The Desire Line ran from 1920 to 1948, at the height of streetcar use in New Orleans. The route ran down Royal, through the Quarter, to Desire Street in the Bywater district, and back up to Canal. Blanche's route in the play—"They told me to take a streetcar named Desire, transfer to one called Cemeteries and ride six blocks and get off at—Elysian Fields!"—is allegorical, taking advantage of New Orleans's colorful street names: the Desire line crossed Elysian Fields Avenue on its way to Canal Street.

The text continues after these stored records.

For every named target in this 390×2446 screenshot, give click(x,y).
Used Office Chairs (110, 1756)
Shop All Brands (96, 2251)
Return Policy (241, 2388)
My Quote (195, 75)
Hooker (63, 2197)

There, one could transfer to the Cemeteries line, which ran along Canal, blocks away from Elysian Fields.
The character of Blanche is thought to be based on Williams' sister, Rose Williams, who struggled with mental health problems and became incapacitated after a lobotomy. The success of the play enabled Williams to finance his sister's care.[45] Other biographical elements include Williams' mother being a Southern lady reflected in the Southern background of Stella and Blanche, and his father being a travelling salesman (as reflected in Stanley's character) who enjoyed drinking and playing poker with his friends. Williams was born in Columbus, Mississippi and had a family home in St. Louis. The common motifs of homosexuality and mental illness in the play come from his struggle with his sexual orientation and his experience with his sister's mental illness. Stanley's loathing for Blanche's prim and proper attitude probably was inspired by Williams's father's aversion to his mother's Southern airs.[46]
The theatre critic and former actress Blanche Marvin, a friend of Williams, says the playwright used her name for the character Blanche DuBois, named the character's sister Stella after Marvin's former surname Zohar (which means Star), and took the play's line "I've always depended on the kindness of strangers" from something she said to him.[47]
"A Streetcar Named Success" is an essay by Tennessee Williams about art and the artist's role in society. It often is included in paper editions of A Streetcar Named Desire. A version of this essay first appeared in The New York Times on November 30, 1947, four days before the opening of A Streetcar Named Desire. Another version of this essay, titled "The Catastrophe of Success", is sometimes used as an introduction to The Glass Menagerie.